Ryan: I’m impressed with the songs so far, including the theme song by Sesame Street alum Bill Sherman.  There have been two original songs in every episode so far, which is quite a feat for a show not called Fraggle Rock (or Crazy Ex-Girlfriend).

Gus

Staci: I love Ms. Julie’s right-hand man Gus (played by Giullian Yao Gioiello)–less for what he is, and more for what he isn’t. It would be so easy (and common) on a children’s show such as this to cast an over-the-top human performer that over-emotes in that Disney-Channel-child-star way (you know the type; they enunciate way too clearly and have exaggerated facial expressions that could give Jim Carrey’s elastic face a run for its money).

Instead, Gus is so perfectly understated in his reactions to the characters that I find myself marveling at his subtlety in every scene he’s in. He actually seems like a real person (who happens to have a beautiful singing voice to boot). Looking forward to seeing whether Gus becomes a more developed character or if he will simply be the the voice of reason when the children are experiencing conflicts.

Ryan: I hadn’t really appreciated that about Gus, but you’re right.  It’s nice to see a show for kids where the young human host isn’t like “HEY, KIDS!  LET’S SING A SONG!”  He’s more like, “Hey. Wanna sing a song?” Does that come across in print?

What Are We Learning?

Ryan: I feel like I’ve learned a few things about the arts already.  In addition to Ms. Julie, Gus, and the guests telling the kids what’s up about the topic of the day, each episode has also featured a segment that takes place away from the Greenroom — a profile of a boys’ choir, or even a field trip to the Broadway theater that Wicked calls home.  These segments kind of remind me of when Mr. Rogers would leave his house and go out into the world to a bakery so we could learn all about bread, or whatever.

Staci: Beyond the theater arts material, there are a lot of lessons about conquering fears, trying new things, and (presumably, in future episodes) assorted other challenges that young people face.

Ryan: I just hope it doesn’t teach kids to expect Josh Groban to show up and sing an encouraging song the next time they’re feeling low.

Is It Funny?

Ryan: Yes!  I would expect no different from a show with Joey Mazzarino on the creative team, but Greenroom falls into the “Kids’ show that tries not to be boring for parents” category.  That includes some nifty jokes, like Hugo riffing on Hamlet’s soliloquy with a duck skull, or the scene where all the Greenies are straining to come up with an idea for their musical and Peri grunts “Gapatchka!” while Spike groans “Chumba… wamba!”  Maybe I’m easy to please, but these things made me laugh.

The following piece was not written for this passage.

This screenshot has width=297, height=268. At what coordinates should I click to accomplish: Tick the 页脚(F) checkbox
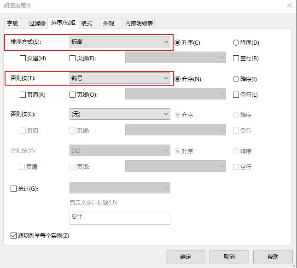pyautogui.click(x=72, y=58)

Staci: I definitely agree Hugo is funny for adults, and most of the stuff I chuckled at involved his antics. But I imagine little kids will laugh most at Fizz and her spaciness. And actually, although the show looks kind of like a sitcom, I think older kids will probably care less about the comedy and more about the kid characters with problems and insecurities they can identify with.

Final Thoughts

Ryan: I like this show!  I’ll keep watching so I can get to the exciting series finale when Edna Brightful, the famous patron of the arts, shows up to see the musical and decide whether she’ll support Ms. Julie’s theater.  And it would be cool if there’s a second season.  Maybe with a new team of Greenies?  Or maybe they switch from teaching about the arts to teaching about something else, like construction.  They could could do an episode on riveting, an episode on how to operate a crane…

Staci: Have fun watching the construction show without me. But I’ll be there if the curtain goes up on a second season of Julie’s Greenroom!